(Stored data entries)
↓

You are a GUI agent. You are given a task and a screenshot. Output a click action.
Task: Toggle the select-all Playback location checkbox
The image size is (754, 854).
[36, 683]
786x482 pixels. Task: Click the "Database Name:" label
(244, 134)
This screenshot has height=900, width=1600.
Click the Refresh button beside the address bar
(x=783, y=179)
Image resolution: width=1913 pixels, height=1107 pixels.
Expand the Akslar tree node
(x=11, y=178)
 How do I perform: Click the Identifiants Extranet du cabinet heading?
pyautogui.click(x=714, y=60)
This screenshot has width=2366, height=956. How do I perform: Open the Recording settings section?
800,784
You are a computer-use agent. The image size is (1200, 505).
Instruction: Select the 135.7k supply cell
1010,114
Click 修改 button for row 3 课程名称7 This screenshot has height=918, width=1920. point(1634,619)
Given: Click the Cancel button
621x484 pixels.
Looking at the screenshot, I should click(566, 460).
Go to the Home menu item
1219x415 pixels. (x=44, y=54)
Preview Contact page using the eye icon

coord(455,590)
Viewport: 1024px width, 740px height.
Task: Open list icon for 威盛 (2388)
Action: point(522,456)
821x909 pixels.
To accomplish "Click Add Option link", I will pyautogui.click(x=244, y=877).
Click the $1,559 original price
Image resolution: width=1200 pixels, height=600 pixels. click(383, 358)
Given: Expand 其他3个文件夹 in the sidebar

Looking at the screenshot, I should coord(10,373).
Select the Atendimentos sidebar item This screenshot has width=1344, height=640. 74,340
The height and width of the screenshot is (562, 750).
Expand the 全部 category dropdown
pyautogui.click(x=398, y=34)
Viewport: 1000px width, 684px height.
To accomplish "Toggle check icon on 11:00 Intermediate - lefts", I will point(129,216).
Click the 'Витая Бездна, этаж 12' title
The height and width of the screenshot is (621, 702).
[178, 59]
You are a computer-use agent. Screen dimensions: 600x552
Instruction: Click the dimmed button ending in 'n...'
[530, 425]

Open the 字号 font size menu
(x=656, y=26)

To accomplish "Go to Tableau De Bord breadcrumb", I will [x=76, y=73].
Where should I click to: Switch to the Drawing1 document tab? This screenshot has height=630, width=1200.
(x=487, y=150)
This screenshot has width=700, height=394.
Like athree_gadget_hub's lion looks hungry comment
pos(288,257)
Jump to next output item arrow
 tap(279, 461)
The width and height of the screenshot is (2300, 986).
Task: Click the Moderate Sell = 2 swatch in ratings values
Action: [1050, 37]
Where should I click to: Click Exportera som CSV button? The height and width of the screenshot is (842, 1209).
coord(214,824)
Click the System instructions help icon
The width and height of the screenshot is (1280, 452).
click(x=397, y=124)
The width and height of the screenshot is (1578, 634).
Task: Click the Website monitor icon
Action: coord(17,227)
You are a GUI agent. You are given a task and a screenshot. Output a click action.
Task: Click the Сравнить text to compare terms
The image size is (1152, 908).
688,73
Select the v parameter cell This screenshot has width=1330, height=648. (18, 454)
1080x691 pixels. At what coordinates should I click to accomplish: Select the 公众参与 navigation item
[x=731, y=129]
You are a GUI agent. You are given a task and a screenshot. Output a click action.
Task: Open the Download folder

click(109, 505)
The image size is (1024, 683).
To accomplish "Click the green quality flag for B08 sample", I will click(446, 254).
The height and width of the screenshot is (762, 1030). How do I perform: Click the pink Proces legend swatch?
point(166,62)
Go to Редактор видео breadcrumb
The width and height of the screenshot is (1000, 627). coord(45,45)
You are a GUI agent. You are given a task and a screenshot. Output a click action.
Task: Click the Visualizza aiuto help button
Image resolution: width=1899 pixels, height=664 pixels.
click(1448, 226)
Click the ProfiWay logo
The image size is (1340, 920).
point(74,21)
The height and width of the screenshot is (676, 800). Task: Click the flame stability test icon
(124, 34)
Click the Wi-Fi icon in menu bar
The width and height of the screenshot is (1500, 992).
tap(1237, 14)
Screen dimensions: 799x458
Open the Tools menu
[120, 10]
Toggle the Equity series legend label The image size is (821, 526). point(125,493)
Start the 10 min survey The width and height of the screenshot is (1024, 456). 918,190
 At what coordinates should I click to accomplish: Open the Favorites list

↑

- [Description of the task]:
In the records above, find the lines containing "dimensions" and copy them.

- [Answer]:
You are a computer-use agent. Screen dimensions: 600x552
Screen dimensions: 799x458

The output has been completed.